Confronting Inequality at the Fed
The Fed Up coalition, organized by the Center for Democracy (CPD) and made up of over 70 community-based organizations, nonprofits, and unions advocating for a strong economy, brought the campaign to the nation’s capital earlier this month, transforming a series of Congressional hearings dominated by right-wing critiques of the Fed into a conversation about race and inequality in America.
The coalition brought 80 representatives to the House and Senate’s “Humphrey-Hawkins” hearings, where 12 House representatives and four senators publicly commended the coalition and pressed Fed Chair Janet Yellen to answer for the continued lack of economic recovery in Black and Latino communities as well as the Fed’s failure to adequately represent the public interest. (You can read our compilation of their questions and comments here.)
These 16 members of Congress were enlisted by the directed efforts of Fed Up coalition leaders, a strategy that paid off. That day the Washington Post reported on the “confrontational” nature of the queries: “Republicans have long fought to rein in the Fed’s powers, but even Democrats proved combative Wednesday, with several accusing the central bank of ignoring the plight of minority workers. ‘We have got to get the Fed to get off the dime and put the issue of African-American unemployment on the front burner,’ said Rep. David Scott (D-Ga.).”
CPD was joined by a broad array of Fed Up coalition partners, including Communities Creating Opportunity (MO), SPACEs DC (a new CPD core partner that joined the campaign this year), and CPD core partners Make the Road New York, New York Communities for Change, Action United (PA), Neighborhoods Organizing for Change (MN), RiseUp Georgia, Missourians Organizing for Reform and Empowerment, and Sunflower Community Action (KS).

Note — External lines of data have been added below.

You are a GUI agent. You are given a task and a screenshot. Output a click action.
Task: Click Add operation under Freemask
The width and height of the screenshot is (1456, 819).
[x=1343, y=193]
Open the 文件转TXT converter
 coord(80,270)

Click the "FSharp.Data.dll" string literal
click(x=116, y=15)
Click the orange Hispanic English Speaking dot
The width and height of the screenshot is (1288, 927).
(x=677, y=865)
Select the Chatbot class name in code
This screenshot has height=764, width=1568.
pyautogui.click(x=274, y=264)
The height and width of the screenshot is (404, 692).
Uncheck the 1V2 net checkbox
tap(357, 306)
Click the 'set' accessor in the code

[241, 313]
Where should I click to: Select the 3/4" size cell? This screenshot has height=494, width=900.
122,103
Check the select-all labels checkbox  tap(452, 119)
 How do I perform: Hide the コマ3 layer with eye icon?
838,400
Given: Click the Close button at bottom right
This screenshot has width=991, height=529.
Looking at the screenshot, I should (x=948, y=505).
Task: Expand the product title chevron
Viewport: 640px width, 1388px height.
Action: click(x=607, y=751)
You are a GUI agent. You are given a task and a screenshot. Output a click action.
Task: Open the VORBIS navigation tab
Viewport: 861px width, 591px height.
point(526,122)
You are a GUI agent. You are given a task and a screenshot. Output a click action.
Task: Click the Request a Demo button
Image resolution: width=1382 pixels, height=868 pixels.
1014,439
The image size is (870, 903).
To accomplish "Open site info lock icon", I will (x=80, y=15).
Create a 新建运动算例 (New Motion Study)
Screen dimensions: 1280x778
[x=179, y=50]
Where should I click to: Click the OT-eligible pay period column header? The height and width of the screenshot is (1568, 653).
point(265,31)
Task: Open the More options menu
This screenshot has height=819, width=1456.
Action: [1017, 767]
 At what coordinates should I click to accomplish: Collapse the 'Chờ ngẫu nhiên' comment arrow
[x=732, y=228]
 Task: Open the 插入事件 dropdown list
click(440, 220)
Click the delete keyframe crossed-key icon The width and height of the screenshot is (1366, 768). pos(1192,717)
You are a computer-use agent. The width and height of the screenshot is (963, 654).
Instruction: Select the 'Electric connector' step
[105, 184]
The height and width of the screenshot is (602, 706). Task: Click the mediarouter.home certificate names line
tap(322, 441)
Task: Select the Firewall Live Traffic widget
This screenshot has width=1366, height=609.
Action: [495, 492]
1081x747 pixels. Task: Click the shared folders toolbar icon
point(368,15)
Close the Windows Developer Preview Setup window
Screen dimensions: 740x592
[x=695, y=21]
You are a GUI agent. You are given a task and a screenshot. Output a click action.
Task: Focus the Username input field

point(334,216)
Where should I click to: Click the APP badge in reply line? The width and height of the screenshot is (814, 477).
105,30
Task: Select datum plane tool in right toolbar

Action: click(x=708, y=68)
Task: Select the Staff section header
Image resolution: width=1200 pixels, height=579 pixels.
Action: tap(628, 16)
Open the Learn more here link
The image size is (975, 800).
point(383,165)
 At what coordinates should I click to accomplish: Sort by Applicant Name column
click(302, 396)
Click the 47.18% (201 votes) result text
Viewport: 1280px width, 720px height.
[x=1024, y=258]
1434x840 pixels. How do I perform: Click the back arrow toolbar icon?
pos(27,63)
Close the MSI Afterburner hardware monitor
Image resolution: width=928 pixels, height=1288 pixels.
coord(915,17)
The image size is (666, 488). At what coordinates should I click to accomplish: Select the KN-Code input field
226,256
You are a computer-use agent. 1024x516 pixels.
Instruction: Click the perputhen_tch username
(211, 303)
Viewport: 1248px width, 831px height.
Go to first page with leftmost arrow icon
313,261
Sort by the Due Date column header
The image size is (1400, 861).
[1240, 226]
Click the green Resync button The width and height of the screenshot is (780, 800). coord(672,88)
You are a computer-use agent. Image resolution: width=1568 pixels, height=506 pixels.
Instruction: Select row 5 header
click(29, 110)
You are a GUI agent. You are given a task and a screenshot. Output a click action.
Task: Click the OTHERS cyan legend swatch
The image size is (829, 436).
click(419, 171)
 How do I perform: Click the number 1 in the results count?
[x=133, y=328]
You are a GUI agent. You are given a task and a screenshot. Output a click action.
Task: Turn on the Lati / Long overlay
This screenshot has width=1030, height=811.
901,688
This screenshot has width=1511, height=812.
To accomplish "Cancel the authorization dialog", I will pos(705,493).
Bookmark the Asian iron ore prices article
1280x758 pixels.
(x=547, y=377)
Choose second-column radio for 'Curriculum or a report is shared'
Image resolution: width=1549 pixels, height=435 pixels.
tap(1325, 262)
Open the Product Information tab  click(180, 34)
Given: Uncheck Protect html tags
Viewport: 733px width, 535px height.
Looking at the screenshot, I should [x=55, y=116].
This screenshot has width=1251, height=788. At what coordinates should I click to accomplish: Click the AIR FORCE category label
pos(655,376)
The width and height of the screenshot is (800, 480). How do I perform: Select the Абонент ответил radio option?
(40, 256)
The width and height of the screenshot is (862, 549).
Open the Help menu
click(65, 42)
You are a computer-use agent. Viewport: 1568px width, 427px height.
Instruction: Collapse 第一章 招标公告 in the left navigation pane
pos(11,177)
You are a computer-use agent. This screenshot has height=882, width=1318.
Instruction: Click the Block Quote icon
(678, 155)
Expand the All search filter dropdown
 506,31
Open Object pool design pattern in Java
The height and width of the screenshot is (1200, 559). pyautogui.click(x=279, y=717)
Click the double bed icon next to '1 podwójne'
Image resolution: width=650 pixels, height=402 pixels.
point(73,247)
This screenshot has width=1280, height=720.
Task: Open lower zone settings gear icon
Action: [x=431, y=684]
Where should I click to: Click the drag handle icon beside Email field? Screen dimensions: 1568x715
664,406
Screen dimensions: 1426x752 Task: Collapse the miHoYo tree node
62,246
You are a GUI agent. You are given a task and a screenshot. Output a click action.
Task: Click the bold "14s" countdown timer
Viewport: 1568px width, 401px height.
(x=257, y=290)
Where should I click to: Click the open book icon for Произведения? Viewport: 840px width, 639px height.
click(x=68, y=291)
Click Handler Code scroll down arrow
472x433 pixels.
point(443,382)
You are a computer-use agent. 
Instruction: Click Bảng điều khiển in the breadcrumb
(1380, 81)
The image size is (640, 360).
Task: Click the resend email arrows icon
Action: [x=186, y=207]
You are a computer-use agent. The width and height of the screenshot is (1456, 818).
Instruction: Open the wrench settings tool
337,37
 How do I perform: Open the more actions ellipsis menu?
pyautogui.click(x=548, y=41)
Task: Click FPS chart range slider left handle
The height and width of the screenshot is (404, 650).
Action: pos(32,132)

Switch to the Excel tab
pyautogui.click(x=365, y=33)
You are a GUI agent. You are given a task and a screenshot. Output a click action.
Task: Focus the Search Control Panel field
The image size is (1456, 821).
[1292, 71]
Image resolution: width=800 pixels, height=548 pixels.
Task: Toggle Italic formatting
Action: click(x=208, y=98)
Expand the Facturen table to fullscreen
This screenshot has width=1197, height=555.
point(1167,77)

Earlier in February, CPD released a report with Fed Up coalition partners outlining how the Federal Reserve’s leadership structure is skewed in favor of major corporate and financial interests. This profoundly undemocratic system delivers economic policy that privileges the concerns of the wealthy over the welfare of low-income communities, historically and disproportionately affecting people of color. The findings of the report,“To Represent the Public”: The Federal Reserve’s Continued Failure to Represent the American People, were featured in a major Wall Street Journal article and summarized in CPD’s op-ed in The Hill.
“To Represent the Public” shows that the Fed’s December decision to raise interest rates—which reduces aggregate demand, slows job creation, undercuts workers’ bargaining power, and leads to lower wages—was the result of leadership dominated by bank executives who profit from higher interest rates and corporate executives who profit from lower labor costs.